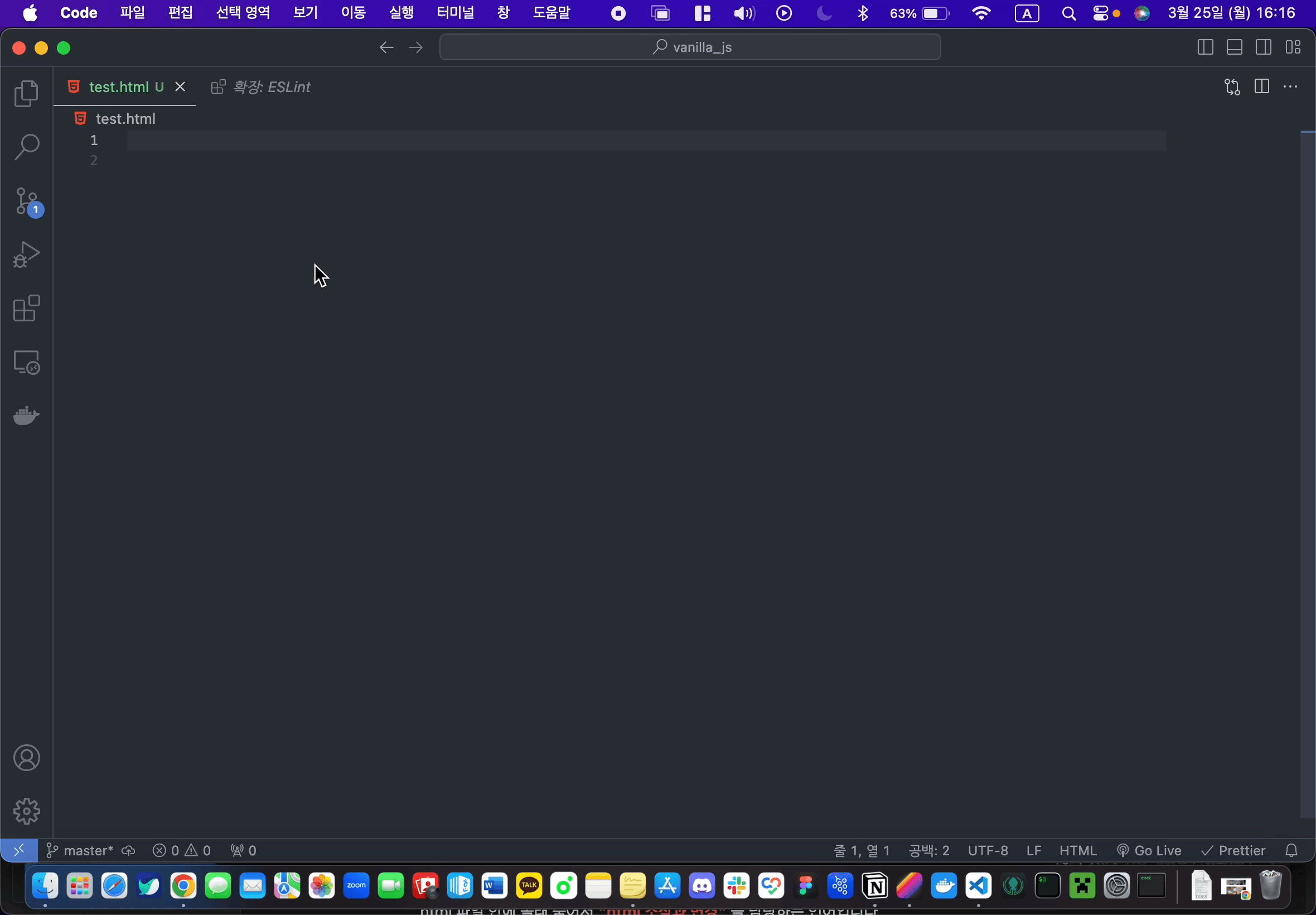The width and height of the screenshot is (1316, 915).
Task: Open the Search view icon
Action: (x=26, y=147)
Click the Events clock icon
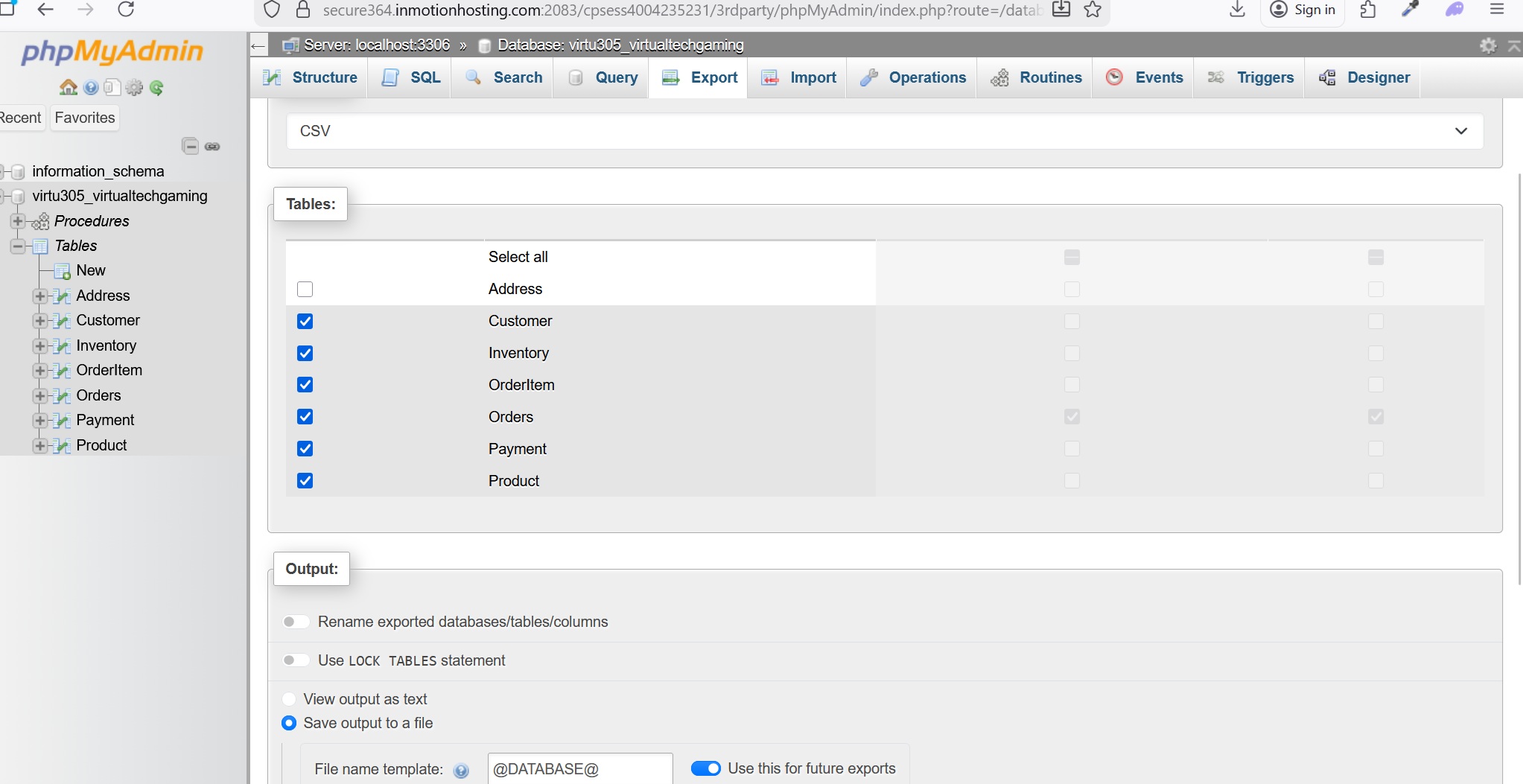Image resolution: width=1523 pixels, height=784 pixels. (x=1115, y=77)
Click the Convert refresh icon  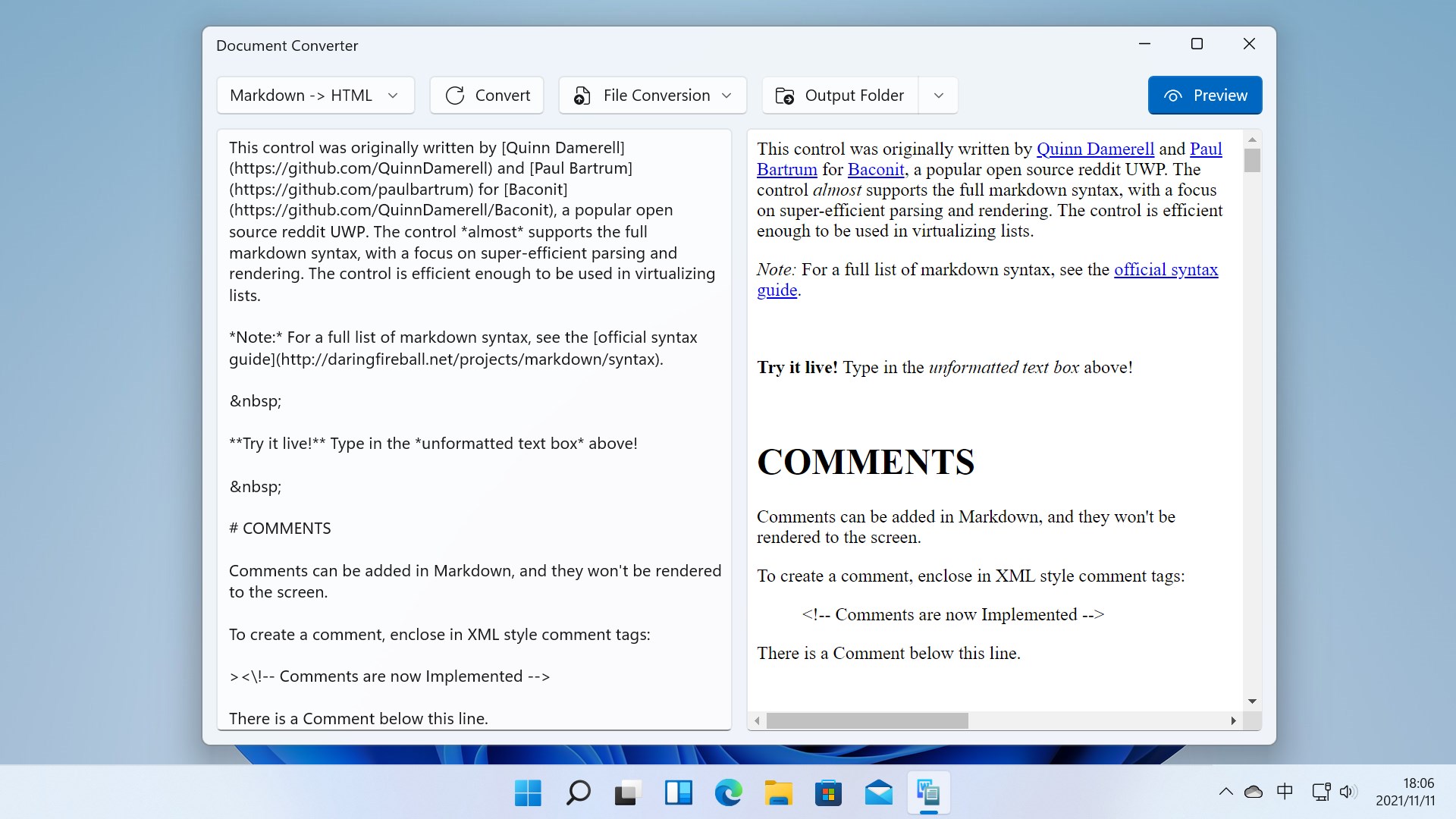click(455, 96)
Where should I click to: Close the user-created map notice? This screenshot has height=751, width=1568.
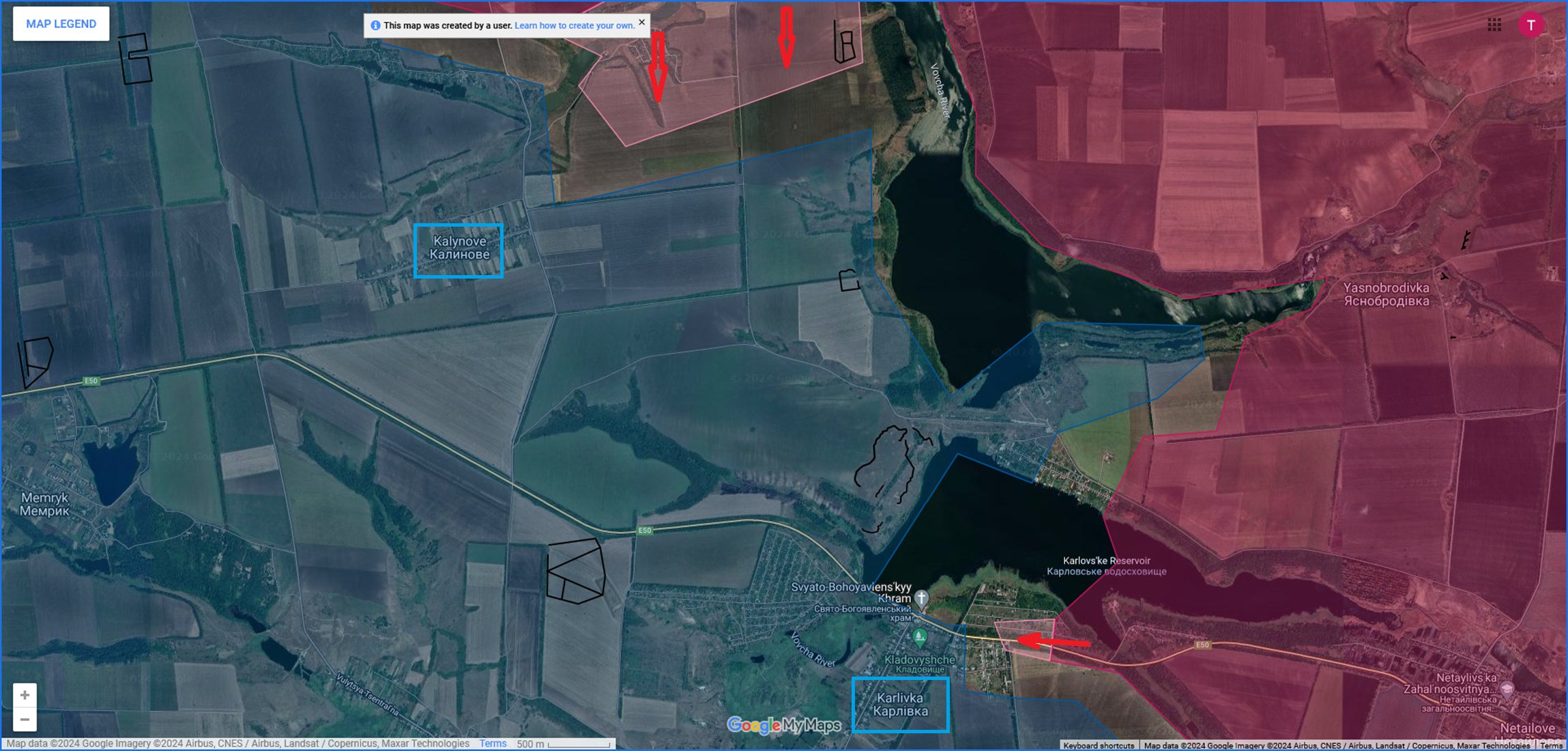pos(641,23)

§ **Exercise directions**
Reproduce the lines of the data that run from the one containing "Where should I" to the final line, both included, exactly as they appear and without the pictures.

§ **Response to the exercise**
Where should I click to: Close the user-created map notice? This screenshot has height=751, width=1568.
pos(641,23)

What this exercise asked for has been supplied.